Diário da crise CDXXXV

Domingo é dia de saltar fora. O New York Times publica uma longa matéria sobre as dificuldades da maior agência de saúde do país, o CDC, Centers for Disease  Control and Prevention.

Segundo a material o CDC não foi bem na orientação, é uma espécie de referência mundial , e foi ultrapassado por grupos privados que tentaram dar uma resposta mais rápida e eficaz à pandemia.

Creio que são vestígios do período Trump que enfraqueceu os núcleos científicos e os viu como adversários, um pouco parecido com o que acontece no Brasil.
A França está às voltas com uma eleição regional e o Le Monde foca também na Ásia: os chineses já atingiram a marca de um bilhão de vacinas aplicadas e o Japão, diante da proximidade dos Jogos Olímpicos, vai reduzindo o estado de emergência.

Há eleições na Etiópia e o The Guardian dedica um artigo às eleições no Irã, dizendo que, no fundo, não há vencedor.

Mas o presidente eleito Ebrahim Raisi é linha dura e inclusive foi acusado de participar de tortura.

O que mais me interessou não só porque é um tema ambiental mas também porque está atingindo o Brasil são os prognósticos sobre a seca nos Estados Unidos. Alguns especialistas admitem que pode haver a pior seca dos últimos 1.200 anos. Lugares como Salt Lake City já registram temperaturas de 42 graus. Em algumas regiões da Califórnia mais distantes do litoral, a temperatura chegou a 55 graus.

Sem dúvida estamos diante de um verão terrível nos Estados Unidos porque nestas condições as possibilidades de incêndio aumentam muito.

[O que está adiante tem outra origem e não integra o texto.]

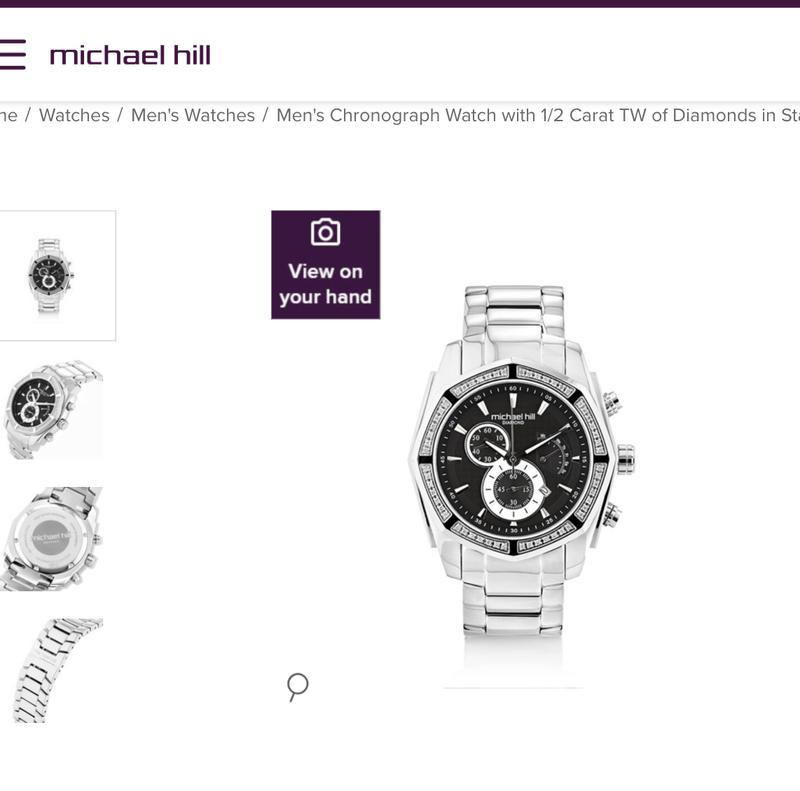Click the watch crown in the main image
800x791 pixels.
[x=626, y=459]
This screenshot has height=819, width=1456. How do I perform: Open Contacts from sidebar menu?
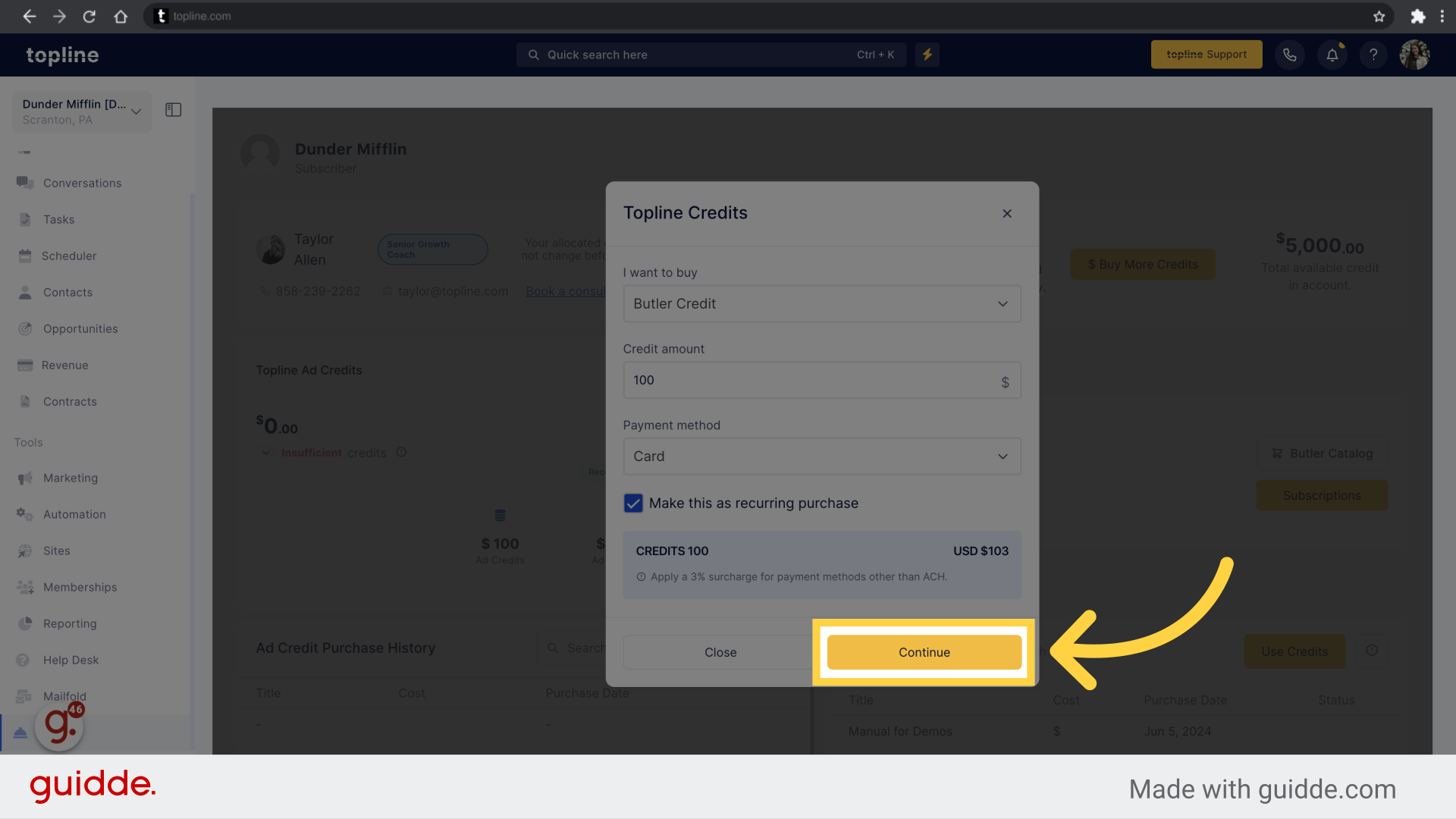click(67, 292)
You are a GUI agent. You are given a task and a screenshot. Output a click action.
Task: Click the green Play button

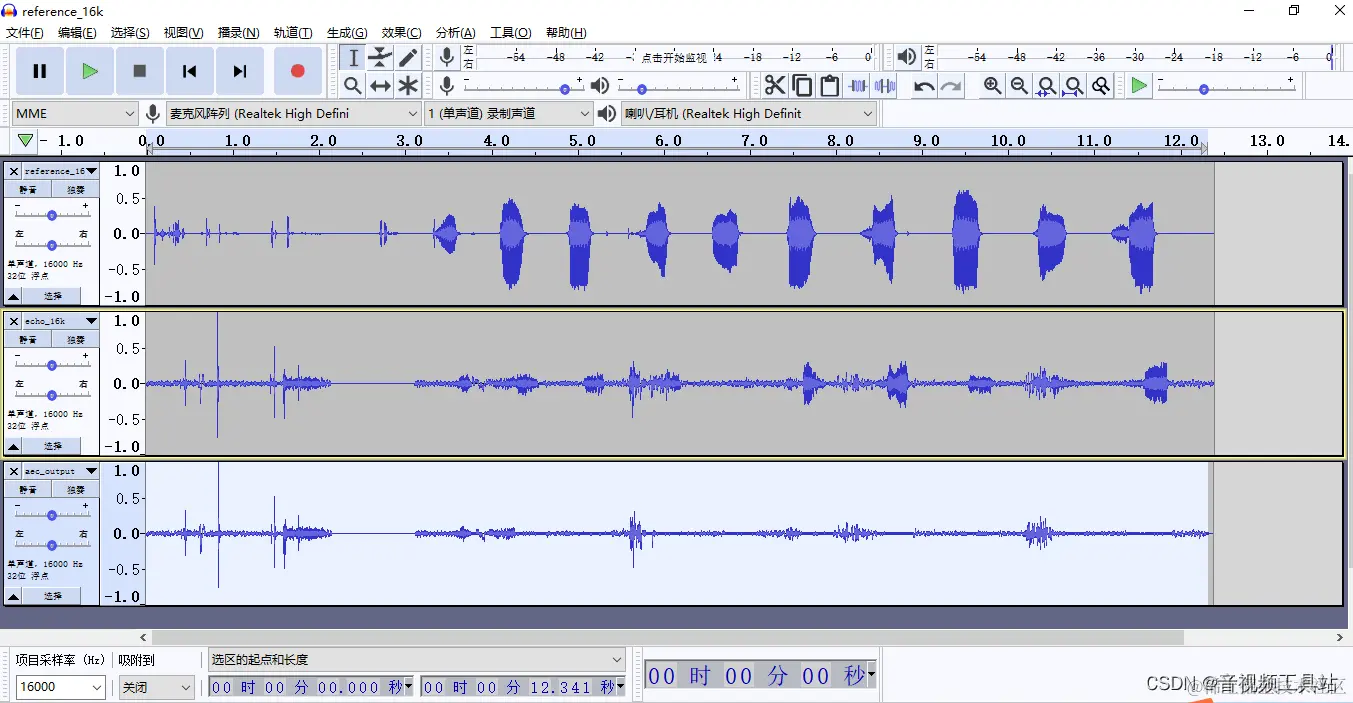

Aqui no Brasil, entramos no inverno com uma grande carência hídrica que pode repercutir no fornecimento de energia elétrica e pode complicar também o nosso verão, quando o aumento de consumo aumenta muito para abrandar o calor nas casas.

Um dos depoimentos mais interessantes na reportagem do The Guardian é o da climatologista Katharine Hayhoe, cientista chefe do Nature Conservancy. Ela afirma que está acontecendo algo muito estranho porque temperaturas que faziam parte apenas de projeções científicas agora se tornam realidade e o fizeram num tempo muito curto.

Naturalmente, por trás desse fenômeno, está o processo de aquecimento global. Aqui no Brasil, não só sofremos o aquecimento global como contribuímos com ele através da destruição da Amazônia.

Essa é a evidência a que chego nesse domingo, dando essa volta pelo mundo: o aquecimento global já está produzindo resultados terríveis e muitos cenários distópicos que vemos apenas ou em previsões científicas ou em filmes estão se tornando uma realidade cotidiana.